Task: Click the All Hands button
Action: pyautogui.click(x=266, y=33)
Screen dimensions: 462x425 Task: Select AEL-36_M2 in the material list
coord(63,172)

* * *

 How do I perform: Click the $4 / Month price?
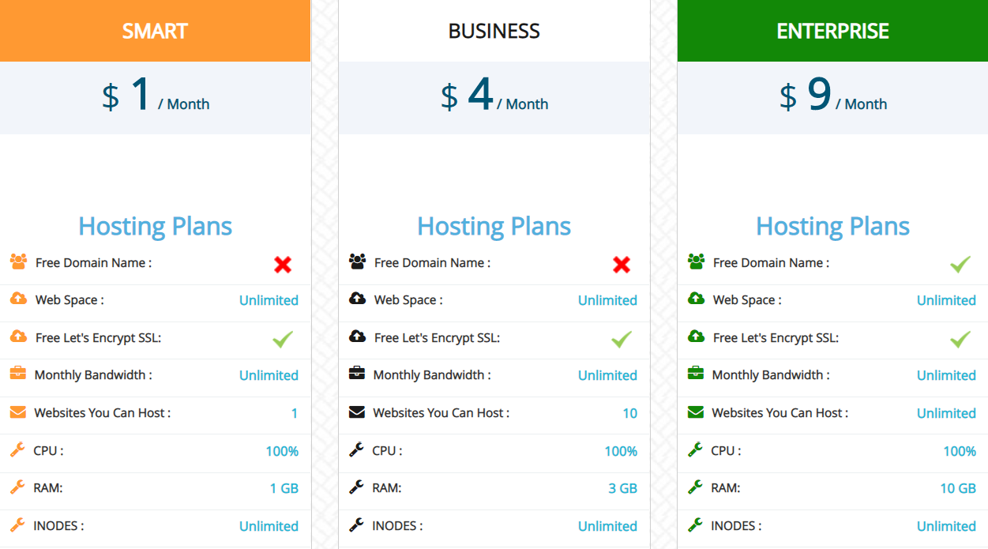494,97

» **EXERCISE OBJECTIVE**: Convert the items from the line containing "Screen dimensions: 462x425" through the line containing "coord(63,172)" into a two-column CSV with the headers instruction and response. Give each item its own row, with its text and answer each in a single quoted field and any line breaks replaced by spaces.

» **RESPONSE**:
instruction,response
"Screen dimensions: 462x425 Task: Select AEL-36_M2 in the material list","coord(63,172)"